英国市場調査会社Futuresource Consulting社の新しい産業レポートによると大型分割テレビスクリーン市場は、2013年にその強い成長軌道を維持した。2009年から2013年にかけて約60%の年複利成長率を記録し、売上は449,000台に達した。
今やはっきりと確立された技術であるスーパー・ナロー・ベゼル (SNB)ディスプレーやリア・プロジェクション・キューブ (RPC)は専門的なハイ・エンドのアプリケーションに大きく狙いを変え、市場は比較的安定した時期に入った。しかし、このパラダイムは、ナロー・ピクセル・ピッチ (NPP) LEDの導入に挑まれることになる。NPP LEDはFuturesource社が今後数年のうちに重大なディスラプティブ技術になると予想しているものである。
Futuresource社のレポートは、異なる技術を採用することによる相互作用に特に注目したが、各製品分野は独自の機能を持ち、それらが最終使用モデルや業界環境を決定する傾向にある。
Futuresource Consulting社のChris McIntyre-Brown氏は、「RPC分野はここ5年間で大きく回復してきた。それは、恐らく売上が大きく落ち込み、SNB製品に置き換わると業界が予想していた時のことだ」と言う。「両方の技術が共存可能な環境になってきたというのが現実だ。1つの例として、RPCの中心である電力とプロセス制御のアプリケーションは、SNBの力強い上昇を目にし、一方RPCの売上も着実な成長を維持している。固体エネルギーの導入によってこの分野は明らかに勢いを増した。UHPの制約を打ち破り、短期間で劇的に交換周期を短縮している。近いうちには影響を及ぼすことのなさそうなレーザー・ソリューションを除いて、市場は、LEDへの移行時期の終わりに近づいており、この分野は徐々に下り坂に向かうと予想している。」

» 提供データ
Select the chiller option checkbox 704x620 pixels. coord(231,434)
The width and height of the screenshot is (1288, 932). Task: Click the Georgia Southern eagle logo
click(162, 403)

» 課題の目的
読解用抜粋の「英国市場調査会社Future」から「界環境を決定する傾向にある。」までを、終わりの語句も含めて一字一句そのまま書き写してください。

» 課題の解答
英国市場調査会社Futuresource Consulting社の新しい産業レポートによると大型分割テレビスクリーン市場は、2013年にその強い成長軌道を維持した。2009年から2013年にかけて約60%の年複利成長率を記録し、売上は449,000台に達した。
今やはっきりと確立された技術であるスーパー・ナロー・ベゼル (SNB)ディスプレーやリア・プロジェクション・キューブ (RPC)は専門的なハイ・エンドのアプリケーションに大きく狙いを変え、市場は比較的安定した時期に入った。しかし、このパラダイムは、ナロー・ピクセル・ピッチ (NPP) LEDの導入に挑まれることになる。NPP LEDはFuturesource社が今後数年のうちに重大なディスラプティブ技術になると予想しているものである。
Futuresource社のレポートは、異なる技術を採用することによる相互作用に特に注目したが、各製品分野は独自の機能を持ち、それらが最終使用モデルや業界環境を決定する傾向にある。